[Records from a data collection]
——

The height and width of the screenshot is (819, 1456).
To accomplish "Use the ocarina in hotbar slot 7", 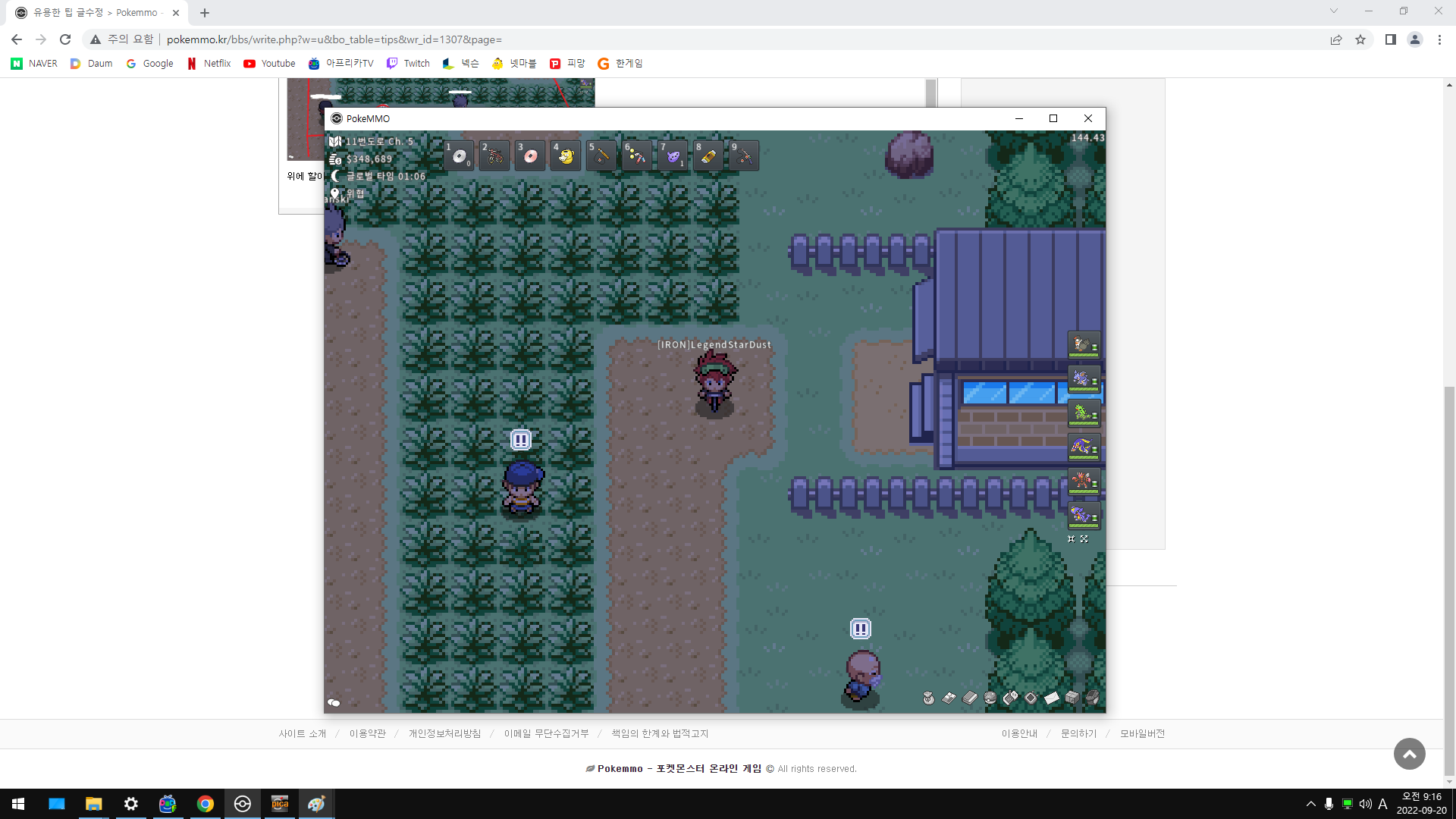I will [673, 156].
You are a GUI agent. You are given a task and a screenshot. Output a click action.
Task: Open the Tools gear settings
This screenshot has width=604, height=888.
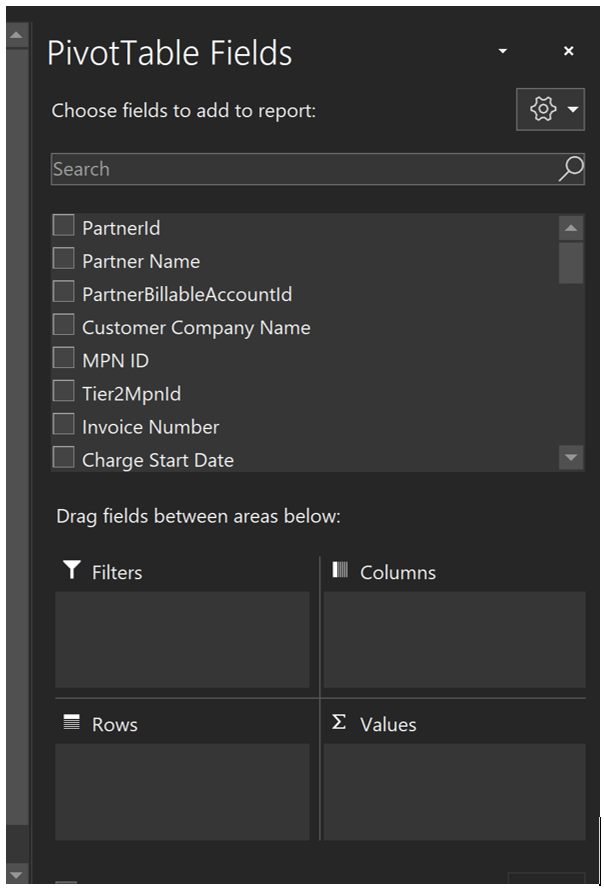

——

■ **Work to be completed**: Rewrite the part of the listing that begins with the line containing "You are a GUI" and runs to the end of the listing, replacing "screenshot" with "image" and leaving everything else as it is. Leave the pictures out of your answer.

■ **Problem solution**:
You are a GUI agent. You are given a task and a image. Output a click action.
Task: Open the Tools gear settings
This image has width=604, height=888.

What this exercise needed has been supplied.